The strategy aims to rapidly conquer clientele who take habits; creating a market situation that is difficult to turn around. This is particularly true since the quality and diversity of services regularly surpasses that of taxis, who have held a monopoly for so long with no need to compete.
More discretely, AirBnB has announced the launch of TripLink in a partnership with Concur, an American business travel specialist. This mobile application offers business travelers a collection of individual accommodations connected to the management systems of their companies. This Self-Booking Tool is in direct competition with the offers hotel groups make to their key accounts.
These two examples highlight the urgent reactions of traditional corporations, which try to build barriers and dams, dig channels in order to contain the erosion of their clientele base, even if it means creating tension or incomprehension with their historic partners. The market evolves so quickly that short-term tactics have become more important than long-term strategic plans. Distribution is now such a priority that it almost overshadows the fact that the client is looking first and foremost for a product, a service, a result. And that he is capable of estimating its value.

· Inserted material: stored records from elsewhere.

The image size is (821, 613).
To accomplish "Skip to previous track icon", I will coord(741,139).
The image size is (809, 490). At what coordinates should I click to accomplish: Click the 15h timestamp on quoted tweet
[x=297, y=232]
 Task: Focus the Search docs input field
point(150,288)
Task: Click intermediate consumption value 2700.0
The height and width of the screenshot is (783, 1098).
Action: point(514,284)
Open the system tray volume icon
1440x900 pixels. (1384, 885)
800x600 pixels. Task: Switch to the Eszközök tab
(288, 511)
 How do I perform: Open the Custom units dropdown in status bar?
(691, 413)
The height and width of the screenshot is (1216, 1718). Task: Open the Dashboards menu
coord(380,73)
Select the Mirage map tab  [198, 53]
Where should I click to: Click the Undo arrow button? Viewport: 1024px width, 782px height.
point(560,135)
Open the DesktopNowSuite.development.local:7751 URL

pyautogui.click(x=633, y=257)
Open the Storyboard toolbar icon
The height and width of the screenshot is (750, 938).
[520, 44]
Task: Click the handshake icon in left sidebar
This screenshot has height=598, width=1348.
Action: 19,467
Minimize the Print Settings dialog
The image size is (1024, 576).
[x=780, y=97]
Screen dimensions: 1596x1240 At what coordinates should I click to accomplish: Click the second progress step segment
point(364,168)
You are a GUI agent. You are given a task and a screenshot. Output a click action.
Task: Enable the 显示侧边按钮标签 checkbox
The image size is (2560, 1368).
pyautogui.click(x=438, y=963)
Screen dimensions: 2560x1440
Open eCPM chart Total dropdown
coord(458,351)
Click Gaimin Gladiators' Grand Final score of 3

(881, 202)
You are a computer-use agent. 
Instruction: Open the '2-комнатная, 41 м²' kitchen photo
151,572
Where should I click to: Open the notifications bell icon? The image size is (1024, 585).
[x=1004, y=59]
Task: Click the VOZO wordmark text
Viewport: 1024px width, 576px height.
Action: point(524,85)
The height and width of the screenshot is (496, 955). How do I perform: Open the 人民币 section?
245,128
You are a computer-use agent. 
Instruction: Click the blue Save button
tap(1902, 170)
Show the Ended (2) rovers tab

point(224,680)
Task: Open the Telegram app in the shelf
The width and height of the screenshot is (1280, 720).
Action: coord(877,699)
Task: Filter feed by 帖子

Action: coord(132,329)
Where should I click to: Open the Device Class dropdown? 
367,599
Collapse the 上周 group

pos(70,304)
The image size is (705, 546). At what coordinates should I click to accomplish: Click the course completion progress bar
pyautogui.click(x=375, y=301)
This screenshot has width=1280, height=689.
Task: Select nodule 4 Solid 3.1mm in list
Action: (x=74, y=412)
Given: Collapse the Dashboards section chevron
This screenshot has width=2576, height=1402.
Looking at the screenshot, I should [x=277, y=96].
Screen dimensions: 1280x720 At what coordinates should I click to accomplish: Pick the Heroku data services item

The hotel industry on the whole pays the lack of any real difference between products. If hoteliers need such large distribution channels to feed their occupancy rates, it is because they have not yet created the original product that naturally attracts clients. Online distributors are flooding their clients with well-segmented offers while taking advantage of information accumulated in their databases. When the product became a commodity, its distribution cost skyrocketed. The Price/Quality ratio inversed over time. The price is set by the competition and the strong pressure from distributors, overshadowing a quality that is mediocre at best, unjustified at worst, thus encouraging the drain of potential clients toward alternatives.
It is once again time for segmentation with some real risk taking and real positioning. And if the universal product does not exist, hybrid products, which combine several categories of customers, have largely proven to be relevant. These are just experiments, but they show the right direction that involves a consideration of the need for a client who is traveling at different times of the day, with different people, with different goals. Between crisis products that control prices and innovative products for new generations, the time has come for hotels to review their equations.
Lizards leave their holes and come to life when they bask in the warm glow of the sun as warmer weather comes around. Likewise, why should clients come anywhere lacking in warmth and originality?